Placing bones on a GTFL/GLB model in Animate 3D with Promenad
As you can see, we’ve been steadily advancing Animate 3D with Promenad, and what excites us most isn’t just the feature set, but what it represents.
We believe the future of modern game development belongs to teams who can prototype quickly, test ideas immediately, and deploy without friction. The old workflow of exporting files, reimporting assets, rebuilding projects, and waiting for results creates hesitation. Hesitation slows creativity. We’re designing against that.
Just like Build 3D with Promenad, it isn’t a disconnected editor. It’s part of the larger Promenad ecosystem. When we edit an in-game object in the browser, that object isn’t trapped in a local file. It lives in a structured environment and is delivered through APIs. When we adjust a bone hierarchy or tweak an animation curve, those changes can flow directly into the game consuming the asset. That means iteration becomes immediate.
For us, rapid iteration is not a luxury — it’s survival. In game development, bugs surface constantly. A joint bends incorrectly. A weight pulls too far. A prop sits slightly off-axis. If resolving that issue requires a heavy export pipeline, momentum dies. If it can be corrected live, tested instantly, and pushed forward, momentum builds.

Editing bone behavior on a GTFL/GLB model in Animate 3D with Promenad
That’s the environment we’re creating.
We’ve also made a deliberate choice to design Animate 3D as mobile-first. It forces clarity in interaction. If you can place bones, adjust hierarchies, scrub timelines, and key transforms on a phone without frustration, the system is truly intuitive. Desktop becomes expansive rather than necessary. The constraint sharpens the tool.
One of the areas we’re especially proud of is the language framework we’re developing around rigging. Instead of thinking purely in terms of raw vertex weights, we’re introducing semantic zones — structured regions of a mesh that describe intent. This opens the door for AI-assisted rigging that feels collaborative rather than opaque. AI can recommend pivot points or snapping suggestions within defined zones, but the developer remains in control. You can override, refine, and manually snap vertices to bones just as easily — even on a mobile device.

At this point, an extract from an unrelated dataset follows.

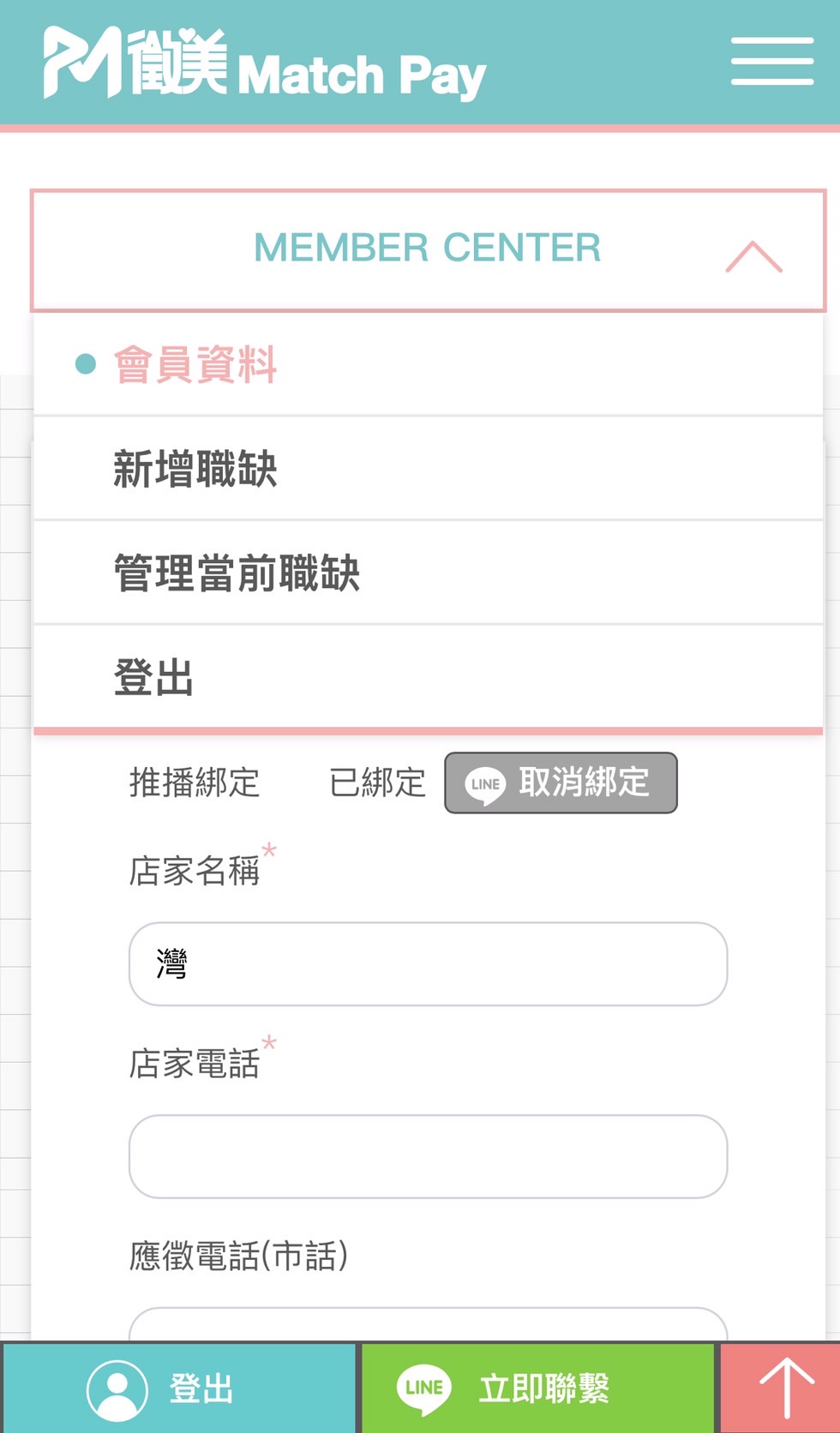Choose 登出 in the member center menu
This screenshot has width=840, height=1433.
pos(153,677)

That blend of automation and precision is important to us. AI should accelerate, not obscure.
Because everything is structured within Promenad, animations themselves become first-class data. Duration, FPS, keyframes, transforms — they aren’t locked in a binary blob. They’re part of a system that can be versioned, inspected, and delivered dynamically. This aligns with a broader philosophy we’ve been building toward: games, like websites, should be outputs of well-designed systems.
We’re not chasing novelty. We’re chasing velocity.

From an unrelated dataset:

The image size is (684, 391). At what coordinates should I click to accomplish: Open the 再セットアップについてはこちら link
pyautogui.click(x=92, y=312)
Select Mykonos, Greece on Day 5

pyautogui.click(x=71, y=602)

Testing animations on a GTFL/GLB model in Animate 3D with Promenad
When game developers can rapidly prototype, deploy ideas into a live environment, identify issues, and resolve them without friction, creativity compounds. The faster feedback loop produces better mechanics, cleaner assets, and more confident experimentation.
Animate 3D is still evolving, but each iteration reinforces what we believe: modern game development isn’t about bigger tools. It’s about tighter loops.
And we’re getting there.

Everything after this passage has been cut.